There’s a giant pit opening up in front of Cloquet High School. But don’t worry parents and folks heading to this weekend’s production of “Thoroughly Modern Millie,” the pit lies behind tall fencing separating the front-U from the school so there’s no danger of falling in.

When construction is complete, the pit will be transformed into a new, secure entrance for the high school.

Cloquet Schools Superintendent Ken Scarbrough explained during the Cloquet School Board meeting Monday that the new entry way will allow the school, after a certain time in the day, to route all traffic through the new, more secure entrance where they have to pass through the receptionist’s office and be cleared to gain entrance into the main school. The school’s other 30 external doors will be locked at that point, although approximately five doors will be accessible by key card, said Greg Schendel, project manager with Kraus Anderson Construction Company. Kraus Anderson was hired as the construction manager for the new middle school construction and related projects approved by voters in 2015.

This work on the high school entrance also necessitates a remodeling and relocation of several of the other offices in the CHS office complex. At the same time, the media center will be remodeled into a more open and a more collaborative and technology friendly environment, likely starting over Christmas break. Also in the design are (a) enclosed group study areas, (b) a refreshment area and accommodations for group presentations, and (c) an area for students to use their personal devices for schoolwork.

While the price tag for the high school remodeling is expected to cost nearly $1 million — higher than originally anticipated — costs for remodeling at the Garfield School are  lower than expected because some of the work has already been done with regular district/non-referendum dollars.

Board members took several actions related to school construction projects Monday, including replacing one contractor (Lipe Brothers Construction) that has not been onsite since Oct. 17 with the second lowest bidder, Ray Riihiluoma Inc., at a bid price $99,000 lower than originally submitted by the local contractor. However, Riihiluoma’s price is still approximately $93,000 higher than the Lipe Brothers’ original bid.

Board member Jim Crowley expressed gratitude to Schendel, pointing out that board members and school district staff lack the expertise to negotiate over the fine points of construction projects.

“It takes a willing contractor,” Schendel said, “and John was more than willing to take a look at it.”

Scarbrough added that district staff and the construction manager are working to identify further cost savings, but noted there is about $2 million in a contingency fund for construction project cost overruns.

He said there is also approximately $1.1 million in the budget to abate any asbestos, salvage what they can, and demolish the old middle school, should the school district fail to find another developer who wants to reuse the building on Carlton Avenue.

“If we sell it, then that $1.1 million could be used in the school construction projects,” Scarbrough said. He said the previous developer, Sherman Associates, pulled out of the purchase agreement after their proposal to turn it into affordable apartments failed to secure state funding, adding that he has already spoken with another developer very interested in the building.

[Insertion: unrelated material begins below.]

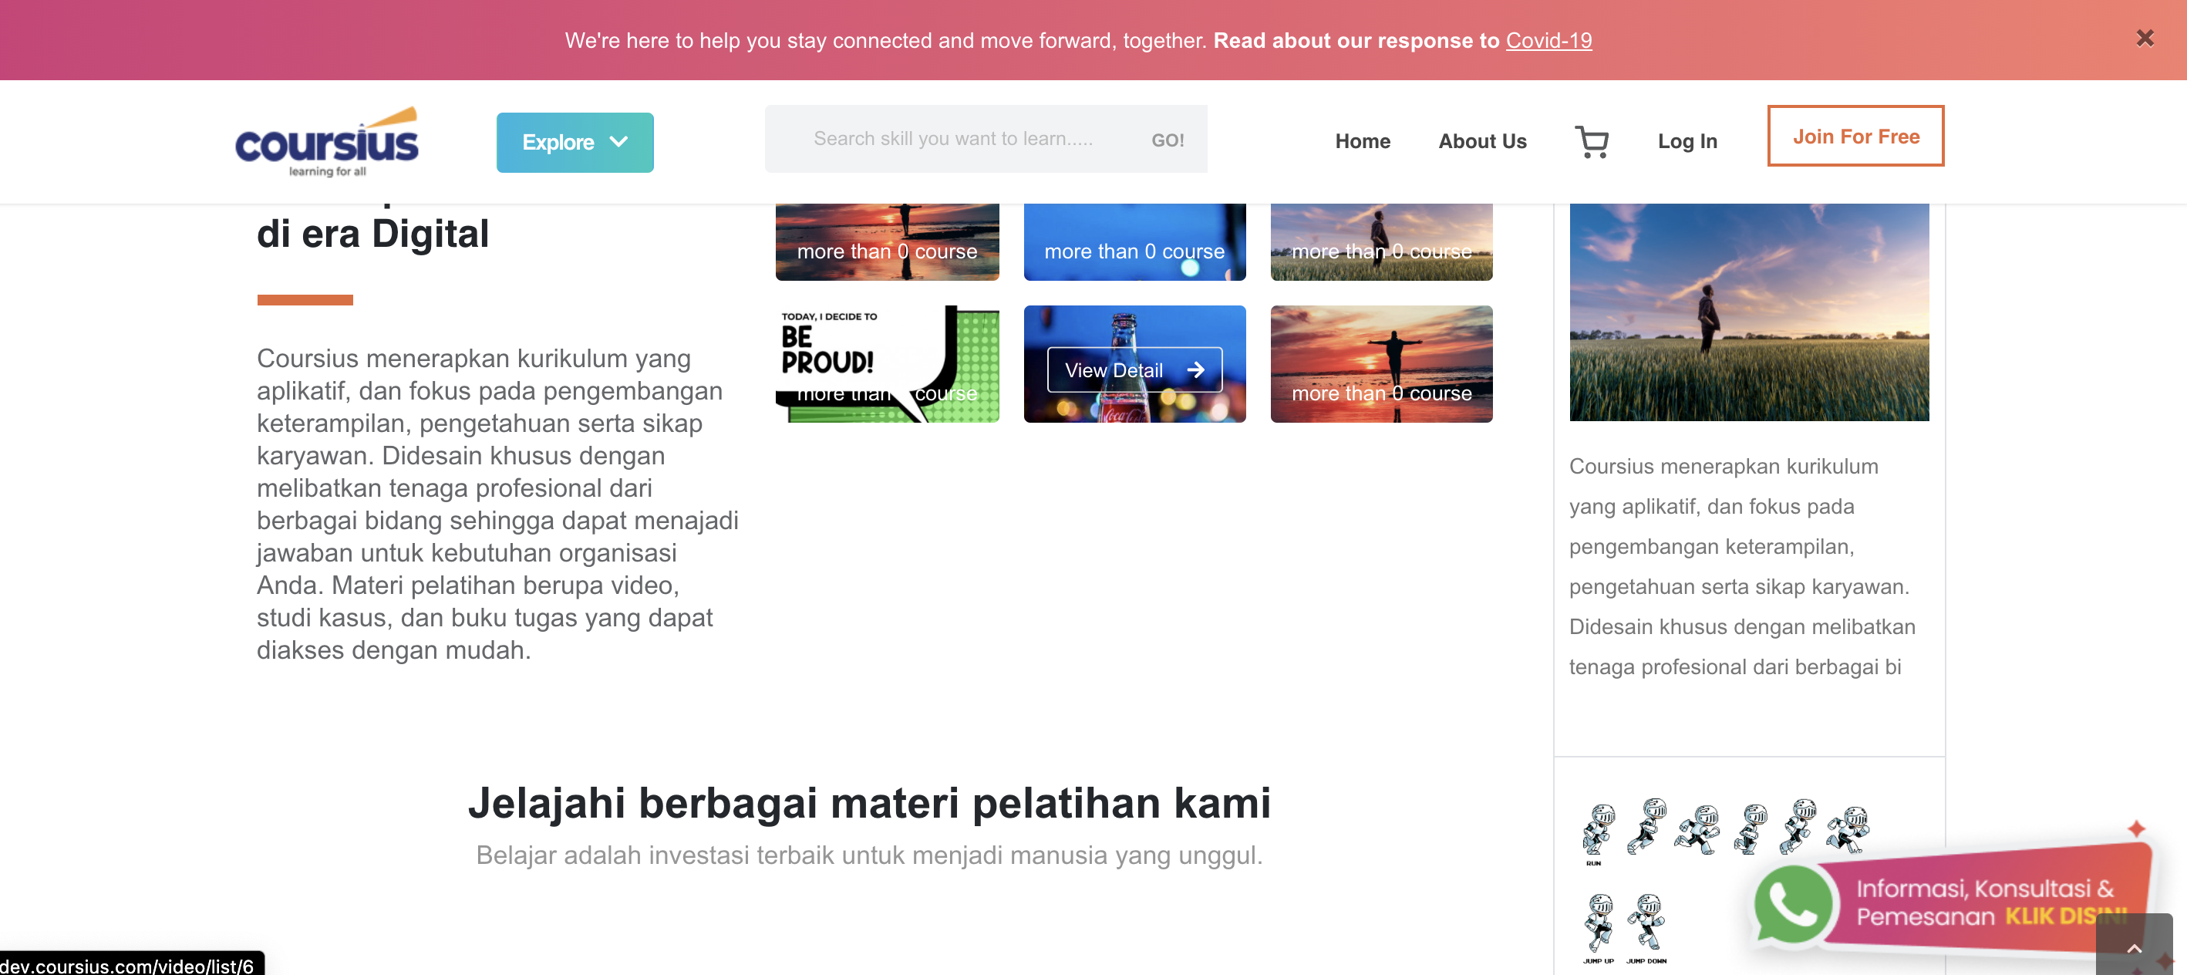Open the Covid-19 link in banner
The height and width of the screenshot is (975, 2187).
1548,40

Scarbrough suggested and school board members agreed to form an ad hoc committee to look into possibilities for the middle school, possibly enter into negotiations for a purchase agreement which would repurpose the CMS property, and bring a recommendation to the full school board about what to do with the CMS property on Carlton Avenue.

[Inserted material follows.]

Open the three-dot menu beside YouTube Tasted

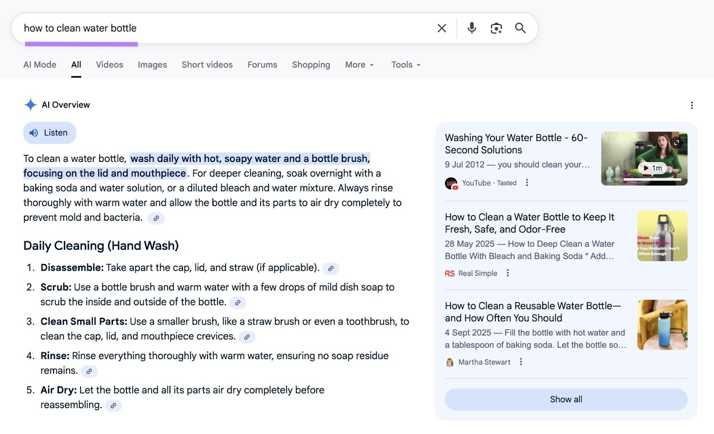[527, 182]
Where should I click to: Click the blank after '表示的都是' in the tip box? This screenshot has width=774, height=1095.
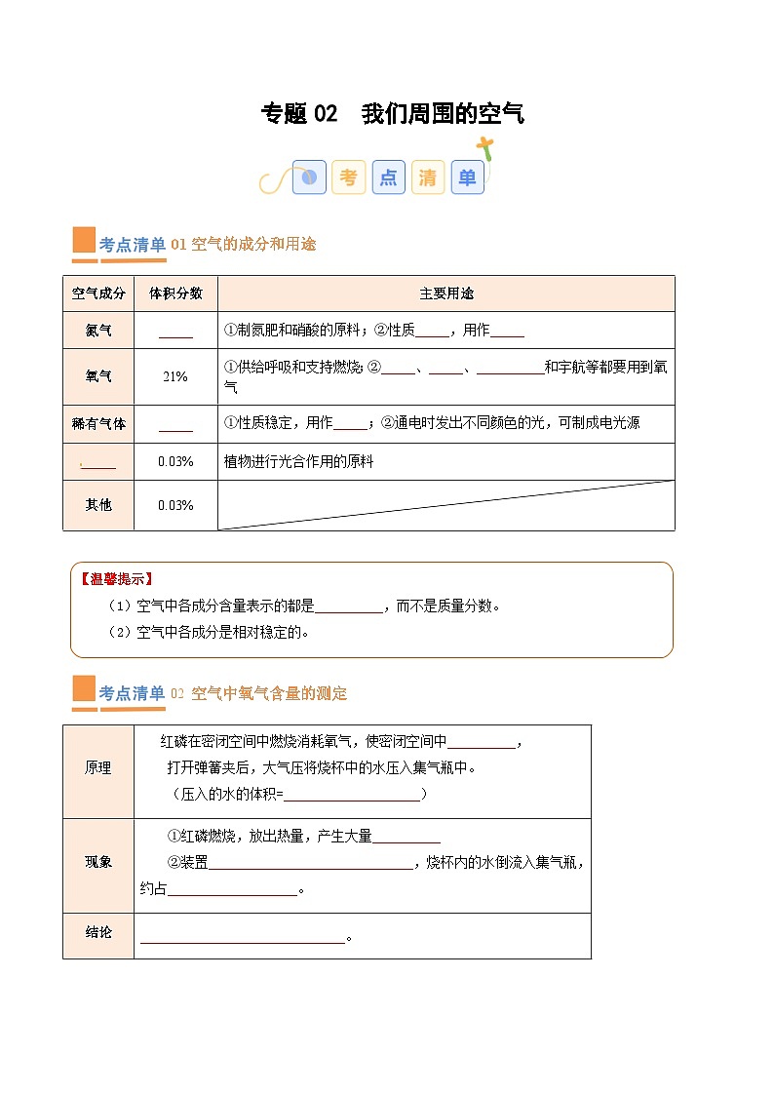click(x=349, y=606)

In other matters Monday, Chad Dunaiski of WIPFLI CPAs and Consultants presented the results of the annual audit for the school district, which earned an unmodified (the best) opinion on the basic financial statements. Dunaiski strongly suggested that student activity accounts be held to a higher standard and require greater documentation for funds received and spent.

At the end of the board meeting, Scarbrough and board members discussed the possibility of capping open enrollment numbers in the future. Scarbrough is going to explore different ways of doing that for a future board meeting.